2.The circumstances in which S was interviewed, including the furnishing of the interview room and the prominence of the video camera.
3.The reason why S hid under the table.
4.The fact that S was visible at the beginning of the interview and, briefly, at other times.
5.That S's voice, including her tone and manner of speaking, was clearly audible throughout the recording.
6.That the interview recording formed only part of the evidence of S. S also gave evidence at a pre‑recording at which she was visible and at which she confirmed the truthfulness of the allegations made in the child witness interview.
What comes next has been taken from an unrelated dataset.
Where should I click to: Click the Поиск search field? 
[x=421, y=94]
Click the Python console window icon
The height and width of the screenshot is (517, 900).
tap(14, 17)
Clearly it was undesirable for S to remain under the table and not be visible throughout most of the child witness interview. It would have been preferable had the interviewer not told S that she could remain where she was and, rather, had encouraged her to sit up where she was visible. However, the interviewer may well have been concerned that there was a risk that the evidence of S may have been lost if not gathered early and in a way that S was comfortable with. In any event, the fact that the recording does not show the facial expressions of S does not necessarily lead to a conclusion that the evidence should not have been admitted. That deficiency in the recording must be seen in context.
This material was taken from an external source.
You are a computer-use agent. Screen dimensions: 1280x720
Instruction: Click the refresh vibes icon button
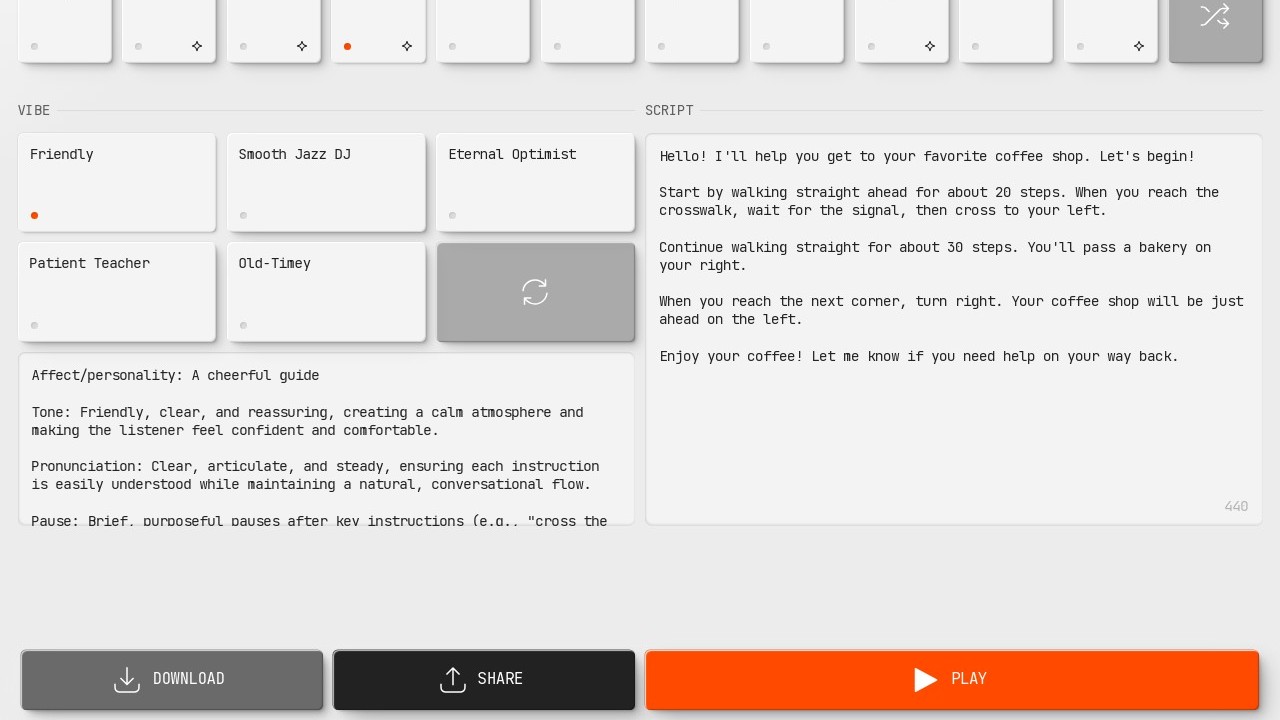click(x=535, y=292)
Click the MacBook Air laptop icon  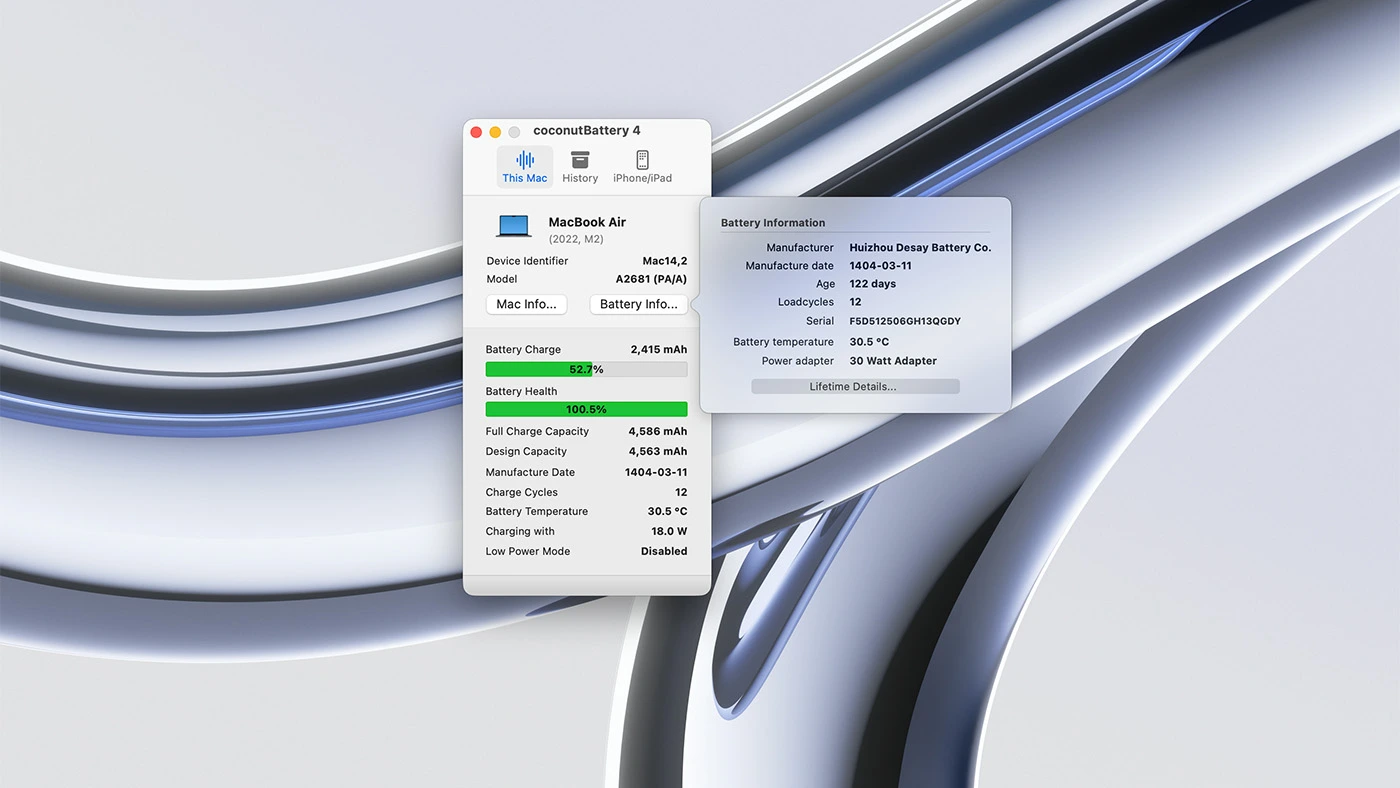(514, 227)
I also note that, in dealing with ground 3 and the question of whether the verdicts were unreasonable or unsupported by the evidence, it has been necessary to consider whether it was open for the jury to be satisfied beyond reasonable doubt that the appellant committed the alleged offences. In the circumstances of this case that means that it must have been open to the jury to conclude that the evidence of S was credible and reliable in the critical respects. I agree with Mazza and Vandongen JJA that ground 3 has no reasonable prospect of success. That conclusion has not been impeded by the nature of the child witness interview.
Whilst I would grant leave to appeal on ground 1, I would not uphold that ground for the reasons I have given. I agree that leave to appeal should be refused on grounds 2, 3 and 4. In my view the appeal should have been dismissed.
I certify that the preceding paragraph(s) comprise the reasons for decision of the Supreme Court of Western Australia.